Task description: Write the next part of the news article about the Texas abortion bill, picking up after its final sentence.

[Excerpted passage Boundary: Start]

Texas abortion bill a step closer to law
Senate committee approves contentious legislation, sends to floor
A Texas legislative committee approved a measure Thursday that would place broad new restrictions on abortions in the state, paving the way for the contentious legislation to become law.
House Bill 2 cleared the Senate Health and Human Services Committee on a 6-3 vote.
The bill will move to the full Senate floor Friday afternoon in the second attempt to pass the legislation in the Senate. The bill originally failed to pass during the previous special session because of a filibuster from Democratic Sen. Wendy Davis.
Rick Santorum, the former U.S. senator and presidential candidate, joined Texas Lt. Gov. David Dewhurst and Republican members of the Texas House and Senate on Thursday to voice support for the bill and disdain for Davis and those who would seek to block the legislation.
At a news conference, he blamed the media for lionizing Davis and accused the senator of being out of the American mainstream.
"Look at what she was defending. She was saying that women shouldn't have sanitary conditions when receiving an abortion, she was defending that children who would otherwise be born alive shouldn't have the right to be born alive."
He went on to say, "This is an important moment for everyone to recognize where the abortion debate really is in America."
For Santorum and other stalwarts of the anti-abortion movement, what's happening in Texas will reverberate around the country.

[Excerpted passage Boundary: End]
[Given information Boundary: Start]

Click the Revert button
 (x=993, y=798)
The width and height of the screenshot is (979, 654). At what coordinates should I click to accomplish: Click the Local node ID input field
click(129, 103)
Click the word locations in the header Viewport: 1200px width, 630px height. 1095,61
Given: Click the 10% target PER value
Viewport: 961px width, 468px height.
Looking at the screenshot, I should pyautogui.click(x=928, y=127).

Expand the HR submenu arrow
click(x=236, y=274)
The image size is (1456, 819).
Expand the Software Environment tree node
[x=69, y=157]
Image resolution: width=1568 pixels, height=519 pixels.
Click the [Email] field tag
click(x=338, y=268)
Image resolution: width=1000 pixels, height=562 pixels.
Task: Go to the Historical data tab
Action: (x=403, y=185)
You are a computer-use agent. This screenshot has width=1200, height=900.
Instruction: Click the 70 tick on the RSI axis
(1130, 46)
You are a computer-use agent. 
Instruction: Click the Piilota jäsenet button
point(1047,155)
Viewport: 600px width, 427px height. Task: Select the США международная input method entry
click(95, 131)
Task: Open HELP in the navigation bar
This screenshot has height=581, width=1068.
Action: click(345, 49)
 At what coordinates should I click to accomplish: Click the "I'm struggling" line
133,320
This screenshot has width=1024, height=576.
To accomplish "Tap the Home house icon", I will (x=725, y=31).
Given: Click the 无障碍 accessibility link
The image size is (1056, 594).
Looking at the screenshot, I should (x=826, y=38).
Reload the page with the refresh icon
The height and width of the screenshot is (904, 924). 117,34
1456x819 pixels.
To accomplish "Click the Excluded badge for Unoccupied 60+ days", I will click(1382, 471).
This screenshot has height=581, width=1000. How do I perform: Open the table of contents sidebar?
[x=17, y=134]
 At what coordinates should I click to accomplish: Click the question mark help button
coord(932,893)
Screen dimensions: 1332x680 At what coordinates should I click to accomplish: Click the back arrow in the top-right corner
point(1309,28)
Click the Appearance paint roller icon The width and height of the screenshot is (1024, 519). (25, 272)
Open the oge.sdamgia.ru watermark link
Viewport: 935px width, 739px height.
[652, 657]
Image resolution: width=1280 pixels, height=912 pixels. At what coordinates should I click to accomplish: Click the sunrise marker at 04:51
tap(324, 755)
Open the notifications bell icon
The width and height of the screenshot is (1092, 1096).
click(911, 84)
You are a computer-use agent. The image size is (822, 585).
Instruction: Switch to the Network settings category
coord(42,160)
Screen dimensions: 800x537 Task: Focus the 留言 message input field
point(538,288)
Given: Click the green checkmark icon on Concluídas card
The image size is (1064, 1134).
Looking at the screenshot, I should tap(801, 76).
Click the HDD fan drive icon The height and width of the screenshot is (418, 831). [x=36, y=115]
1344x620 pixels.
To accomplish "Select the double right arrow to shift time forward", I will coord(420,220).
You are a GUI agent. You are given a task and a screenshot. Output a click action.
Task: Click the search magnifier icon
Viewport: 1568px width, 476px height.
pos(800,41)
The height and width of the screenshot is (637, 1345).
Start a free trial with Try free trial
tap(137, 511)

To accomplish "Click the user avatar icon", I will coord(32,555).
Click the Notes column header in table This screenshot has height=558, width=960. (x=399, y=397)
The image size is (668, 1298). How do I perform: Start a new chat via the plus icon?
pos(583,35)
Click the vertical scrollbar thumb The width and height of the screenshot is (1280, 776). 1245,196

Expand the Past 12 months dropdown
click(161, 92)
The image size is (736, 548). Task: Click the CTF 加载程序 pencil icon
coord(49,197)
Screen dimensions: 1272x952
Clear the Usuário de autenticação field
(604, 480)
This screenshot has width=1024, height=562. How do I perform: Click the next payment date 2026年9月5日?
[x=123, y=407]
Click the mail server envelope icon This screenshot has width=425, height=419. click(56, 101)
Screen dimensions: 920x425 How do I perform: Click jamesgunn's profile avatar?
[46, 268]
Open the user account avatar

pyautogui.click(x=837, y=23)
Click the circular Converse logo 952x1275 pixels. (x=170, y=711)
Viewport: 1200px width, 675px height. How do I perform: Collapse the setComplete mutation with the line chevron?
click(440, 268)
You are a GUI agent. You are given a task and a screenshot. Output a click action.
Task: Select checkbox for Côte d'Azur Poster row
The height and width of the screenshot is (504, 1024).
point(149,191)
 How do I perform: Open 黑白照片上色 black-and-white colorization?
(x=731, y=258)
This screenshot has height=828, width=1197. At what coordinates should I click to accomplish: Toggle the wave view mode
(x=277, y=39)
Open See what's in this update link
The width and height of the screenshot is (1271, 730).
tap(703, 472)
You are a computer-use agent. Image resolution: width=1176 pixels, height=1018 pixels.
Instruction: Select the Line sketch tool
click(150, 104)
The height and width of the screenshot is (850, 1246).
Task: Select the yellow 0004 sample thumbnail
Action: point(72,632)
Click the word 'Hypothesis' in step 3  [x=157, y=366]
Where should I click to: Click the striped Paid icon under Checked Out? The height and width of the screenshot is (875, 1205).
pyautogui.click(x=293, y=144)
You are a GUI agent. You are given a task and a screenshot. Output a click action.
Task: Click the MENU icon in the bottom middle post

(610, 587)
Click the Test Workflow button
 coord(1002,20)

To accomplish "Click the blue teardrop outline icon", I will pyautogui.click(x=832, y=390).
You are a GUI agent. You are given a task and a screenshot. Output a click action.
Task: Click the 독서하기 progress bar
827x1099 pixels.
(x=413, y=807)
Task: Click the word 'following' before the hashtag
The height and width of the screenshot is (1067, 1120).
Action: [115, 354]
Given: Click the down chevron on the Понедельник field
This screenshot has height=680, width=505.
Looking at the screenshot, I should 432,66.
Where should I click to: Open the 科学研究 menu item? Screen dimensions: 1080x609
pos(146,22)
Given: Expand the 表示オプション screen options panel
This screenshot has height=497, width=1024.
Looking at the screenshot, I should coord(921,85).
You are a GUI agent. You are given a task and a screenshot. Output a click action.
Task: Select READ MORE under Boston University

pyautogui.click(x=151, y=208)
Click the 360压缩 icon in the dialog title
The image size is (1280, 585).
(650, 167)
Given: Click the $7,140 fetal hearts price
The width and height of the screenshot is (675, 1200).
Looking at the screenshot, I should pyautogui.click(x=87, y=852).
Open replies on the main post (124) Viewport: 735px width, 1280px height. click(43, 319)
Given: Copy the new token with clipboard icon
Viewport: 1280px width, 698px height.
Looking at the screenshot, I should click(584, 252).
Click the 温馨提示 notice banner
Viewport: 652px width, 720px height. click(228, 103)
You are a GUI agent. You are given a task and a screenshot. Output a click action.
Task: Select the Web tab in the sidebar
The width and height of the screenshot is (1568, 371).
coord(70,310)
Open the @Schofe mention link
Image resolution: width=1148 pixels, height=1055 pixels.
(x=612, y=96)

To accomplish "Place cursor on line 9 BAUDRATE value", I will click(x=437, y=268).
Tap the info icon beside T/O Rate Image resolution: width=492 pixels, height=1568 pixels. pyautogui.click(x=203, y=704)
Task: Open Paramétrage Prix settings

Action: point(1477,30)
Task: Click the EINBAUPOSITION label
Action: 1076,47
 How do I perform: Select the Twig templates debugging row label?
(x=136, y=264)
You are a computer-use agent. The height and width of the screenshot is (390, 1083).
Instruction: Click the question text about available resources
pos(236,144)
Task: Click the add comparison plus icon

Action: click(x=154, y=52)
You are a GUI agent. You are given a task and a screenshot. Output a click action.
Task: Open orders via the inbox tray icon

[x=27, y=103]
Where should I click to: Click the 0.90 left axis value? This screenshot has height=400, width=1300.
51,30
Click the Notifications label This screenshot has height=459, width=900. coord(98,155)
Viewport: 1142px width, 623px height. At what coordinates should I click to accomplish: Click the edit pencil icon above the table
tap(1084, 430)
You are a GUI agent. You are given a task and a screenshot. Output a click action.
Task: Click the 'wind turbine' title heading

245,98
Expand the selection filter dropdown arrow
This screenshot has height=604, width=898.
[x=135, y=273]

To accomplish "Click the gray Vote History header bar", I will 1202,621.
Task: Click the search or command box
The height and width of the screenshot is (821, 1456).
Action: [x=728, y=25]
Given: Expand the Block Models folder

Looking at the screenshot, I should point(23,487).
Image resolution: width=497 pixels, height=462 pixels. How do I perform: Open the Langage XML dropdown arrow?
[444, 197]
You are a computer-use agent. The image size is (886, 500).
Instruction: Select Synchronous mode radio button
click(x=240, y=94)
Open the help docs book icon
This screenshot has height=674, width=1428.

[Given information Boundary: End]

Response to the exercise:
The measure seeks to ban abortions past 20 weeks of gestation, mandate abortion clinics to become ambulatory surgical centers, tighten usage guidelines for the drug RU486 and require doctors who perform abortions to have admitting privileges at a hospital within 30 miles of the clinic at which they're providing abortion services.
Critics of the measure say it would shut down most abortion clinics in Texas -- denying access to many in rural communities -- and force women to seek dangerous back-alley abortions.
The Republican legislators who support it say the bill isn't about banning abortions, but rather about protecting women's health. For them, it is about preventing situations like what occurred at an abortion clinic in Philadelphia, in a case in which Kermit Gosnell was sentenced to life with no parole for killing babies.
However, Pastor Rick Scarborough, of Vision America, who was asked to provide opening remarks for the news conference, offered a much more succinct end goal: "This is a small, important step toward the beginning of the end of abortion in America."